Author: Vincent Diepeveen

Date: 14:43:50 09/23/03

Go up one level in this thread


On September 23, 2003 at 16:38:49, Gerd Isenberg wrote:

>On September 23, 2003 at 15:57:04, Vincent Diepeveen wrote:
>
>>On September 23, 2003 at 15:24:34, Gerd Isenberg wrote:
>>
>>>On September 23, 2003 at 12:14:15, Vincent Diepeveen wrote:
>>>
>>>>Hello,
>>>>
>>>>Many of you are looking forward to the new cheap 64 bits area with AMD64 being
>>>>the first 64 bits processor to get released. The economy is not booming bigtime.
>>>>We can't complain too loud about economy in the western world, but manufacturers
>>>>feel a big decline in sales when economy booms a little less than it used to do.
>>>>
>>>>Therefore there is a lot of interesting news on the hardware front. Even in 100
>>>>pages i could not even describe everything that's interesting to me and new, so
>>>>i'll just focus upon what is interesting for computerchess.
>>>>
>>>>Obvious is the movement in the highend. A few years ago there were big expensive
>>>>supercomputer processors which outgunned any cheap PC processor bigtime.
>>>>
>>>>That has changed for what we call 'integer' software. Still the 'highend'
>>>>processors do well for floating point, especially some vector processors, but
>>>>for 'integers' which are non-broken numbers; 1 5 -4 etc it's all integer.
>>>>
>>>>But 0.01 or 5.05 -0.05 -0.0000000134 that's all called floating point.
>>>>
>>>>There are many testsets which measure processor strengths. That's all not so
>>>>interesting.
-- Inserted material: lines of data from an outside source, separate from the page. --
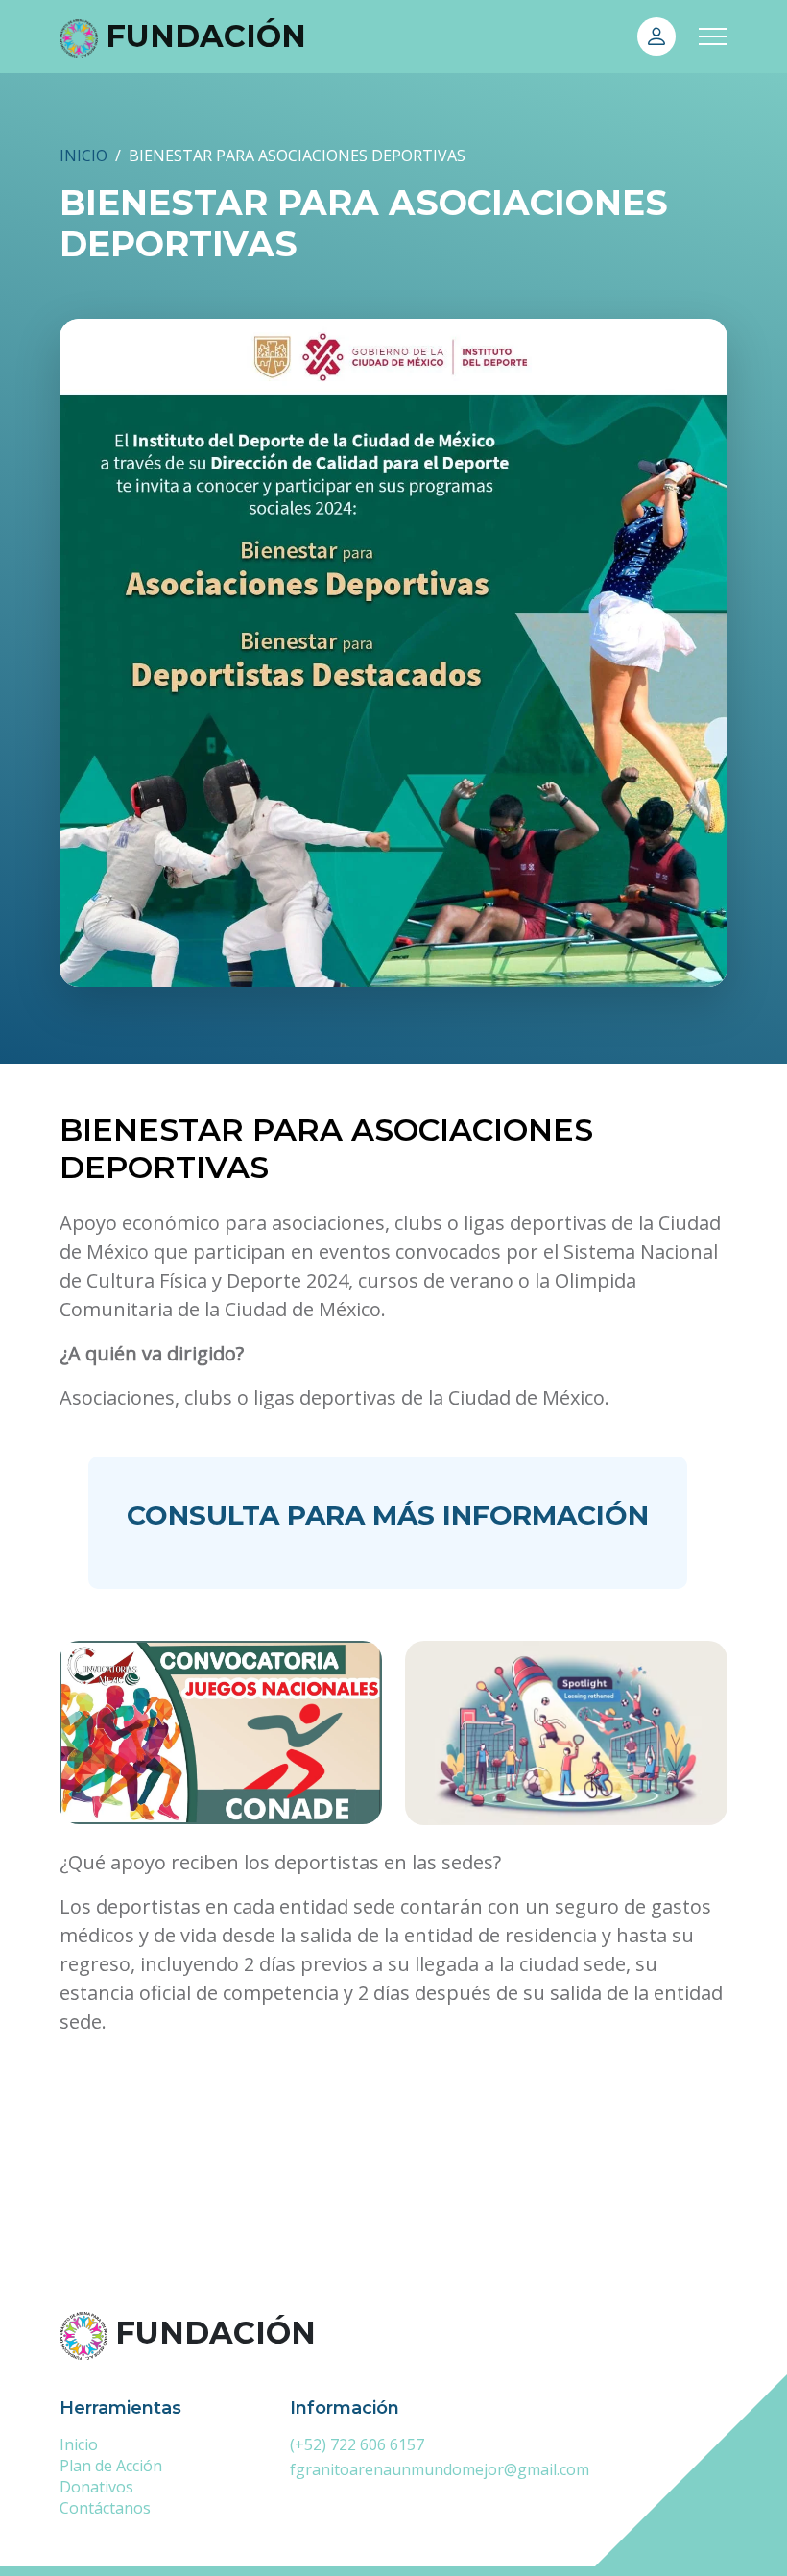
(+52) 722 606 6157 (357, 2444)
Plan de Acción (111, 2465)
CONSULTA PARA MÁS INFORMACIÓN (388, 1515)
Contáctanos (105, 2507)
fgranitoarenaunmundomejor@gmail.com (439, 2469)
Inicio (79, 2444)
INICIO (83, 155)
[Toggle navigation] (713, 36)
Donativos (96, 2486)
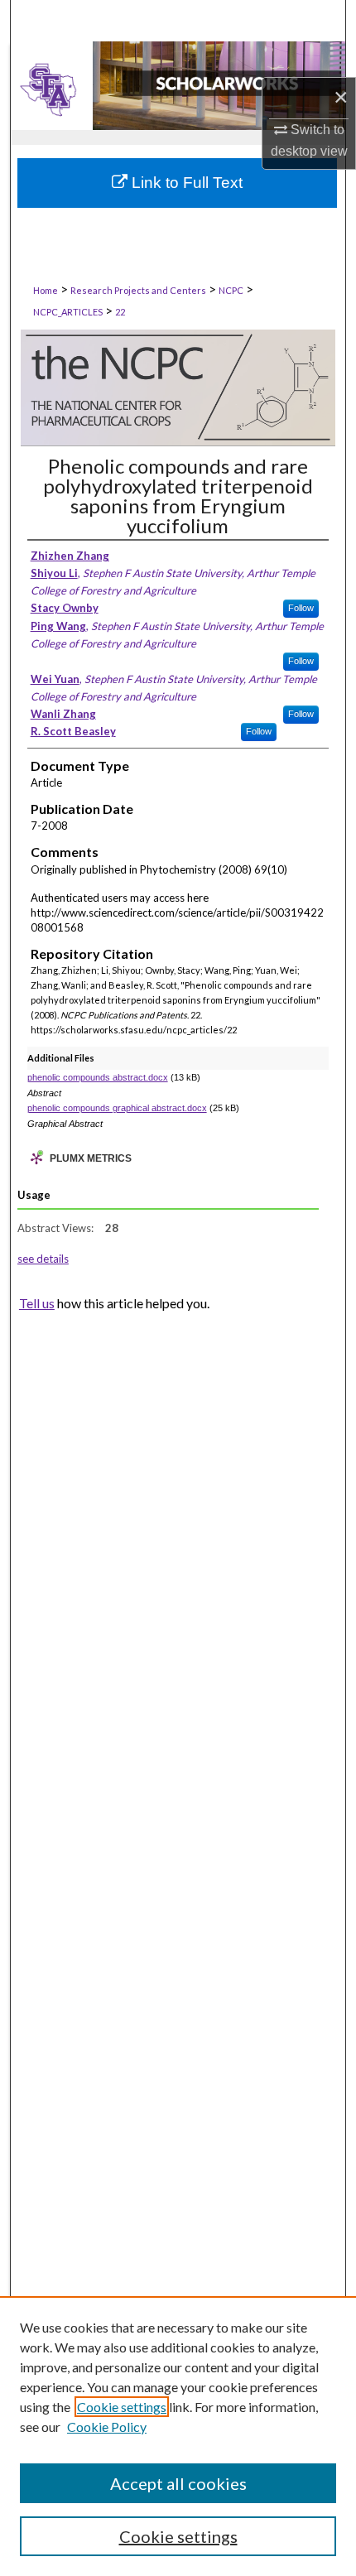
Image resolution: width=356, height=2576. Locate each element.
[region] (178, 2436)
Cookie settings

Not very interesting either is what we call SSE2/SSE. SSE is 128
>>>>bits stuff.
>>>>
>>>>Like you can read at www.chip-architect.com a big technical analysis of the
>>>>opteron/AMD64 you can see that those special instructions with a lot of bits,
>>>>are very slow.
>>>>
>>>>A 2Ghz clocked opteron is delivering 2 million 'clocks' or 'cycles' a second.
>>>>
>>>>Trivially the more basic instructions we can execute, the better.
>>>>
>>>>We see a lot of discussions at the CCC regarding using SSE2/SSE for chess.
>>>>
>>>
>>>Hi Vincent,
>>>
>>>i guess you address me.
>>>Yes, but not exclusively of course.
>>>I will give SSE2 a try for some very selected issues.
>>>Funny that you care about it ;-)
>>
>>Not only you, you would be amazed if you know how many persons ask after SSE.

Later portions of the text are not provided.